WHAT TO DO: Working from the entries that follow, transcribe exactly and only the lines from the one with "Where should I" through the last, pictures excluded.

DATA:
------

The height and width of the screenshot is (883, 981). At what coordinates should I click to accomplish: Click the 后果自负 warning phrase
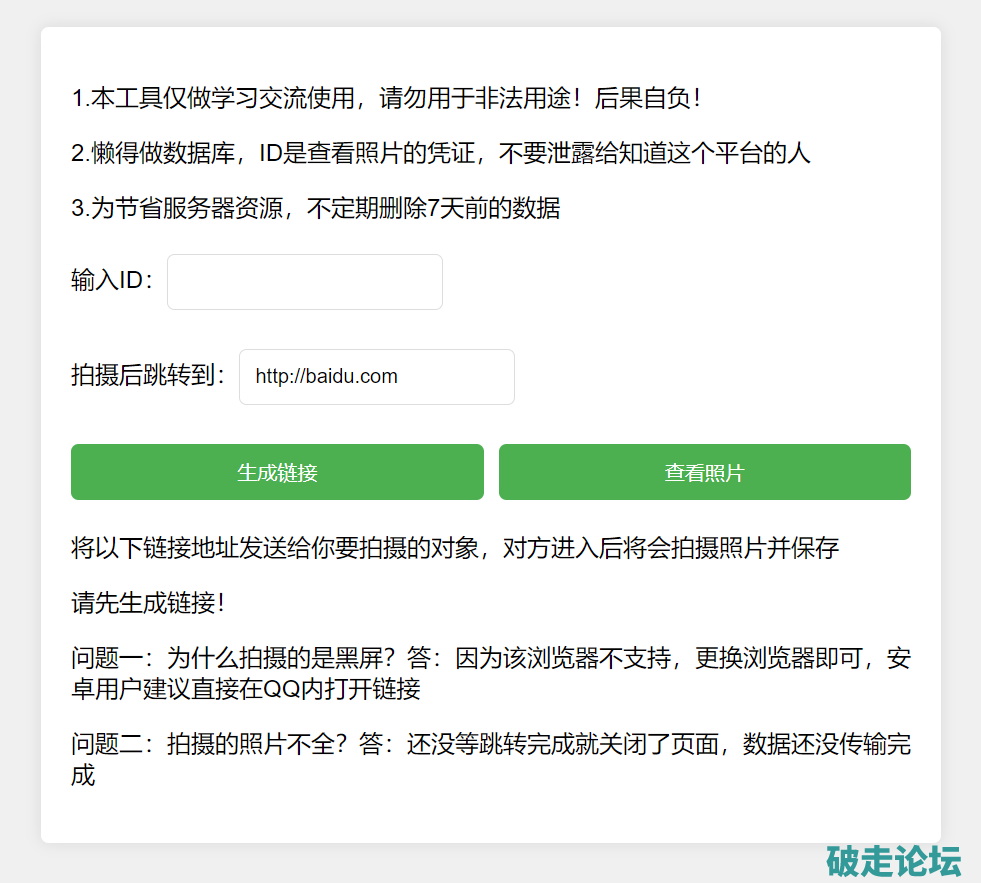tap(647, 99)
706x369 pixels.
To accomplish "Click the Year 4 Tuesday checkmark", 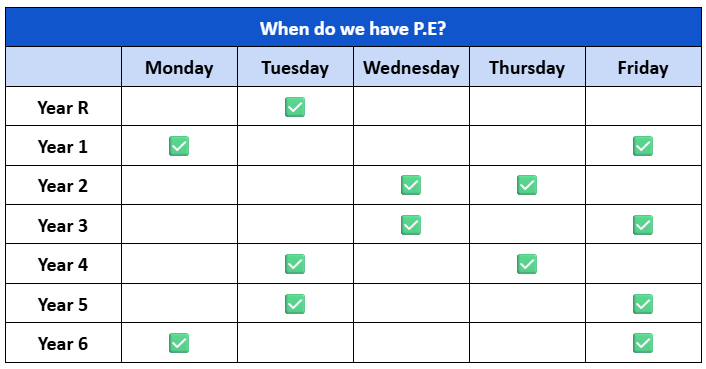I will click(295, 264).
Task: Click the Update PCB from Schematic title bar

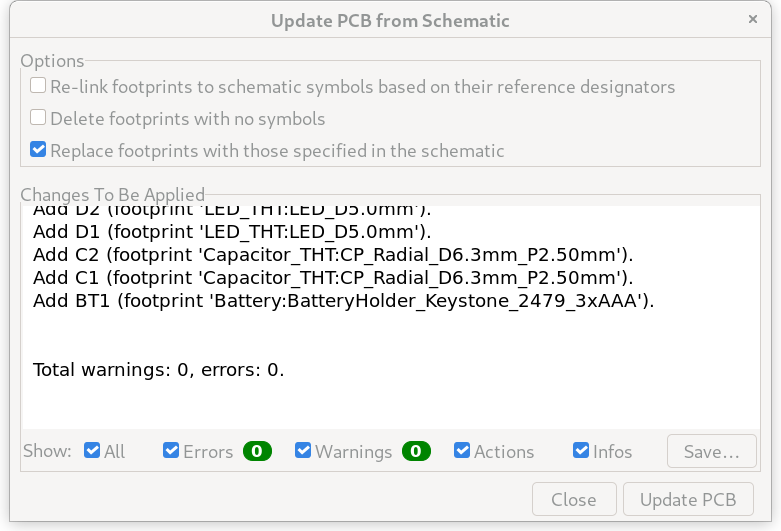Action: click(x=390, y=21)
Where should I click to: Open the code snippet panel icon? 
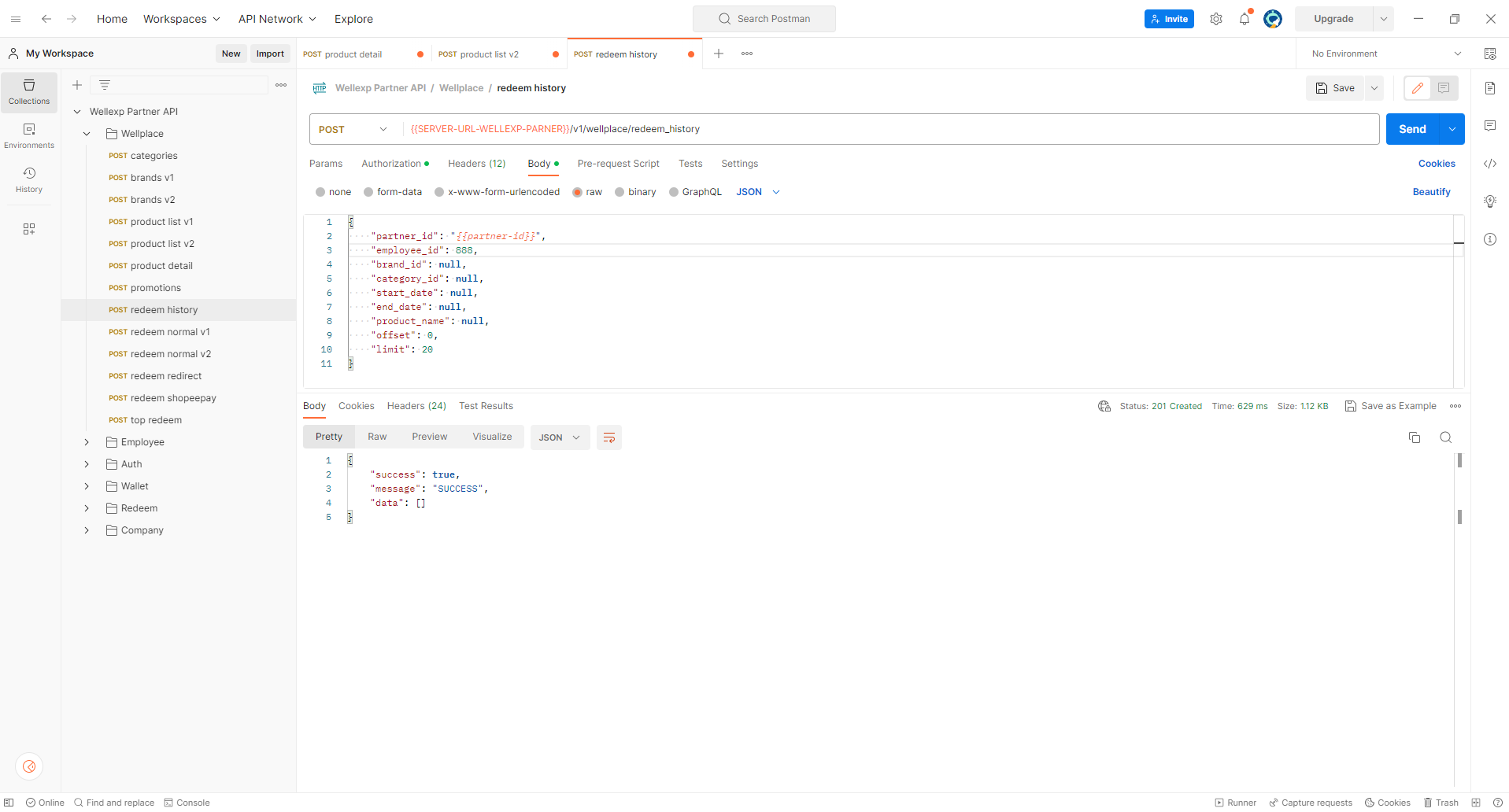(1490, 164)
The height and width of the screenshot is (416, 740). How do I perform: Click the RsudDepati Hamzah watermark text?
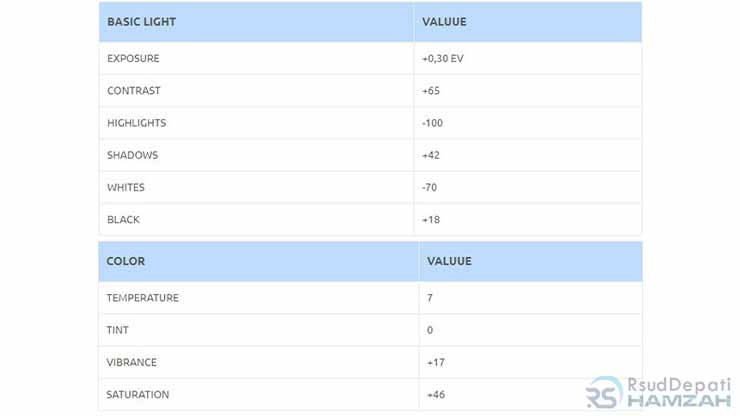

------

THE ANSWER:
Where should I click to: Open the code snippet panel icon? 
(1490, 164)
The height and width of the screenshot is (416, 740). How do I perform: Click the RsudDepati Hamzah watermark text?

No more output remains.